— Selected text —
A long-delayed plan to digitize hundreds of hours of videotape in the archive of Riverside TV will move ahead early next year thanks to a roughly $2,300 grant from Riverside Township.
The township’s board of trustees approved the grant at their meeting earlier this month, allowing Riverside TV to save some of its earliest efforts to chronicle village government and special events dating back some 26 years.
“I think some of these might be quite entertaining,” said Colin Hughes, the chairman of the Riverside TV Commission. “I think a lot of towns and villages started getting into video when digital came around.”
At the time the late Dr. Bob Novak and late Don Farnham started the fledgling video production operation, they didn’t enjoy the kind of support Riverside TV gets from village government now. It was a much more confrontational relationship.
“I think that first meeting that Don Farnham went to with a camera he got thrown out,” Hughes said. “It’s very much a welcome thing now, but they didn’t have funding to do it. They were turning the screws on the village to give them the [cable franchise fee] money that they were entitled to, to have a channel. And kudos to them for doing it, because I think there are going to be some incredible things that come out of those two boxes that people will enjoy.”

[Records in a dataset]

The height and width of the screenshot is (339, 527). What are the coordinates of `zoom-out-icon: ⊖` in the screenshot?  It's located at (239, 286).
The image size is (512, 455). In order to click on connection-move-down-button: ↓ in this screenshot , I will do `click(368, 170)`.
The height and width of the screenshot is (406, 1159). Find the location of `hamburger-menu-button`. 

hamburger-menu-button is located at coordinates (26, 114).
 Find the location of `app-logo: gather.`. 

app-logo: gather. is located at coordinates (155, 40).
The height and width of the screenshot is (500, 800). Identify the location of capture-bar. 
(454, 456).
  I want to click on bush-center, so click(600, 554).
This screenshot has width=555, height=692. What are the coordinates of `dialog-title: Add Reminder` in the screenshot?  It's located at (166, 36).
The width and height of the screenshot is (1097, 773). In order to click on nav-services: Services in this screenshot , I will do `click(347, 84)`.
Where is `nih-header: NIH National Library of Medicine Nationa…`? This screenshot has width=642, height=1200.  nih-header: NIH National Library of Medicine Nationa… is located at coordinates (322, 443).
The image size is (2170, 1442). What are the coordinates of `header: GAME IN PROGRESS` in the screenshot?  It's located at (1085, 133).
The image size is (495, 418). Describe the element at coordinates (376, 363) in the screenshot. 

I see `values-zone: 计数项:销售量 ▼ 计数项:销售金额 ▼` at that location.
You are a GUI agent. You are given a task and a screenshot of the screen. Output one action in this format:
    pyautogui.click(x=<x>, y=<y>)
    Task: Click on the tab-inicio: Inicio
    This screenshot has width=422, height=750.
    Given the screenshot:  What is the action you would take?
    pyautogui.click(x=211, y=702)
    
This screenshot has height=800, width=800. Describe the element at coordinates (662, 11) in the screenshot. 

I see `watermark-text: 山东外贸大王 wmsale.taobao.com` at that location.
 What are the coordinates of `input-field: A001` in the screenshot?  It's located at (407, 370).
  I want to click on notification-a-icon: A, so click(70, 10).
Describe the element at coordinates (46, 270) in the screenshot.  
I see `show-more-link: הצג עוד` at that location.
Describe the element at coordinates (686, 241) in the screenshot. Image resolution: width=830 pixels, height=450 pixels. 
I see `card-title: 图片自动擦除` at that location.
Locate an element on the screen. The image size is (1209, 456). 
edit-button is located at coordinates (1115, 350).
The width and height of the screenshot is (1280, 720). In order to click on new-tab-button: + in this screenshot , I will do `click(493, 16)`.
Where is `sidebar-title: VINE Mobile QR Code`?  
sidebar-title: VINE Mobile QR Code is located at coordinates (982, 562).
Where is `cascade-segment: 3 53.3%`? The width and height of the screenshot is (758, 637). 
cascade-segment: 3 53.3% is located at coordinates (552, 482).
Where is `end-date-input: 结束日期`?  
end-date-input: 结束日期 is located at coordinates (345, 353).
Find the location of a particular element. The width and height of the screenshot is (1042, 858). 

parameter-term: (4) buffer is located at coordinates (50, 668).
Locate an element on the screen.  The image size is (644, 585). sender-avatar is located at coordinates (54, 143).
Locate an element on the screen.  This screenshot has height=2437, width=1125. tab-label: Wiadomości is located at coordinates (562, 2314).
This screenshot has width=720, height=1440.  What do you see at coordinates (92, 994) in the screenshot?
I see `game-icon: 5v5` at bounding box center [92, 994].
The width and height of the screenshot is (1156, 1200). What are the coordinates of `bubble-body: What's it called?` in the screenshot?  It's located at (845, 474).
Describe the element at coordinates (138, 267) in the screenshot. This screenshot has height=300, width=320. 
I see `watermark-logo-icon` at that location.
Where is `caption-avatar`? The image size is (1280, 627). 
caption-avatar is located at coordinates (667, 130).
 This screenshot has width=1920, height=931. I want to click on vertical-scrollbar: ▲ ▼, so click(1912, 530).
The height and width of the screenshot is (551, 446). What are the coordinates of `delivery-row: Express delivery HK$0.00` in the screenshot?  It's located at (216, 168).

— Questions —
• 1. Answer these from the article on Riverside TV's videotape archive:
(a) About how much money is the grant from Riverside Township?
(b) Who is the chairman of the Riverside TV Commission?
(c) Who started Riverside TV's video production operation?
• 2. Summarize the article on Riverside TV's videotape archive in two sentences.
• 3. Resume the article on Riverside TV's videotape archive after its last sentence.

— Answers to the exercises —
• 1.
(a) About $2,300.
(b) Colin Hughes.
(c) The late Dr. Bob Novak and the late Don Farnham.

• 2. A grant of about $2,300 from Riverside Township, approved by its board of trustees, will let Riverside TV begin digitizing hundreds of hours of archived videotape early next year, saving footage of village government and special events going back some 26 years. Commission chairman Colin Hughes noted that the operation's founders once had a confrontational relationship with the village, pressing it for the cable franchise fee money they were entitled to, and said the old tapes may hold things people will enjoy.

• 3.
Hughes said there are a little more than 200 VHS tapes, each containing between one and three hours of content, to be converted into digital format. When he joined the commission several years ago, he took on the digitization project in his spare time, but soon realized he’d never have the time to get it done.
“I don’t have 600 hours to do this project, so that’s when we decided to start looking for quotes for a company that could apply some economies of scale and make it go a little bit faster,” Hughes said.
The commission will use a company called Chicago Scanning to convert the VHS tapes into digital files. Hughes said the commission likely will deliver the tapes to the company early in 2023 and that it will take four to six weeks to convert them in to a digital format.
The goal will be to make all of that content available publicly, via the commission’s YouTube and cable TV channels. Hughes said the old footage may also be a good resource for the commission’s “Memories of Riverside” series where they interview older residents about their lives growing up in the village decades ago.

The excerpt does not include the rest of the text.